* _Challenge_: Please retype the listing without changes, from its first line up to and including the line with "tap(304, 696)".
##########
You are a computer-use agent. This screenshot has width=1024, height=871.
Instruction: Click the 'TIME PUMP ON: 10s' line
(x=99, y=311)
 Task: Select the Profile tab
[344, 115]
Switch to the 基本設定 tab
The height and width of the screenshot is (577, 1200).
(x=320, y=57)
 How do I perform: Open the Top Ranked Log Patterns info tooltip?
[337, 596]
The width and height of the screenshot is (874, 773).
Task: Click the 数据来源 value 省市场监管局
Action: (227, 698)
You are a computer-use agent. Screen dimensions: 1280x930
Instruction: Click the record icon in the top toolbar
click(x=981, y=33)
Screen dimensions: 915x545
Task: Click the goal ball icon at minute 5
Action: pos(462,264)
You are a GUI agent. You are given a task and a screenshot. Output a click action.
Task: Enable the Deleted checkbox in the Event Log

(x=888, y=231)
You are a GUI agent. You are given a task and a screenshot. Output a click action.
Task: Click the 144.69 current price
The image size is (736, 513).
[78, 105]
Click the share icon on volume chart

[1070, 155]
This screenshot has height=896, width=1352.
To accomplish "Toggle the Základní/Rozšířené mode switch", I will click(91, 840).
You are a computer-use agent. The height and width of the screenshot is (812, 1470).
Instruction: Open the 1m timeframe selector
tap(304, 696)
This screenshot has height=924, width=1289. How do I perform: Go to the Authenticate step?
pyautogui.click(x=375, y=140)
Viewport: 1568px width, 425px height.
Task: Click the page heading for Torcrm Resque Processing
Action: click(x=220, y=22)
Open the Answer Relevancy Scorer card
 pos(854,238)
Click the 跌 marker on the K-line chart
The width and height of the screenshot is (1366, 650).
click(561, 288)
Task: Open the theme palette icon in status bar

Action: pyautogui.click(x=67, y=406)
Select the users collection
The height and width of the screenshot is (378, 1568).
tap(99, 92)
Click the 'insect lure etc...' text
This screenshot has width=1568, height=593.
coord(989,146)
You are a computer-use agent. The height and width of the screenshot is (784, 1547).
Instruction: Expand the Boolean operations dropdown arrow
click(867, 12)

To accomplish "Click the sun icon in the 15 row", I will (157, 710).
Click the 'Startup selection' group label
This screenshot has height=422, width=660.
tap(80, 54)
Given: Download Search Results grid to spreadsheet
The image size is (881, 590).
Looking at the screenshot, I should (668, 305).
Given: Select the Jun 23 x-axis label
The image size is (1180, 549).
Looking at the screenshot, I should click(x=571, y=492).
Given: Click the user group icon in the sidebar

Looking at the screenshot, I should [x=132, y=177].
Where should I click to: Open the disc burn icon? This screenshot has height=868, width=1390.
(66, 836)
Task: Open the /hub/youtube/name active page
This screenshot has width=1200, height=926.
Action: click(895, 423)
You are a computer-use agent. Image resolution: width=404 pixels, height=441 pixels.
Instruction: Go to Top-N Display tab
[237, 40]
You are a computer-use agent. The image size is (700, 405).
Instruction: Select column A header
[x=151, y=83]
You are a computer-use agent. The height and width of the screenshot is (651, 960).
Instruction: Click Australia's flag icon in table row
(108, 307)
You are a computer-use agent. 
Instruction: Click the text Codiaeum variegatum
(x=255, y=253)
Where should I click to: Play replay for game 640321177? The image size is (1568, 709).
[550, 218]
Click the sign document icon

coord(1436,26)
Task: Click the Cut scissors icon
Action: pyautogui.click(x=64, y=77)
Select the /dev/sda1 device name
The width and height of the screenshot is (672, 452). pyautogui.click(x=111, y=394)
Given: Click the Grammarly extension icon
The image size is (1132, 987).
##########
* _Solution below_:
You are a computer-use agent. This screenshot has width=1024, height=871.
Instruction: Click the 'TIME PUMP ON: 10s' line
(x=99, y=311)
 Task: Select the Profile tab
[344, 115]
Switch to the 基本設定 tab
The height and width of the screenshot is (577, 1200).
(x=320, y=57)
 How do I perform: Open the Top Ranked Log Patterns info tooltip?
[337, 596]
The width and height of the screenshot is (874, 773).
Task: Click the 数据来源 value 省市场监管局
Action: (227, 698)
You are a computer-use agent. Screen dimensions: 1280x930
Instruction: Click the record icon in the top toolbar
click(x=981, y=33)
Screen dimensions: 915x545
Task: Click the goal ball icon at minute 5
Action: pos(462,264)
You are a GUI agent. You are given a task and a screenshot. Output a click action.
Task: Enable the Deleted checkbox in the Event Log

(x=888, y=231)
You are a GUI agent. You are given a task and a screenshot. Output a click action.
Task: Click the 144.69 current price
The image size is (736, 513).
[78, 105]
Click the share icon on volume chart

[1070, 155]
This screenshot has height=896, width=1352.
To accomplish "Toggle the Základní/Rozšířené mode switch", I will click(91, 840).
You are a computer-use agent. The height and width of the screenshot is (812, 1470).
Instruction: Open the 1m timeframe selector
tap(304, 696)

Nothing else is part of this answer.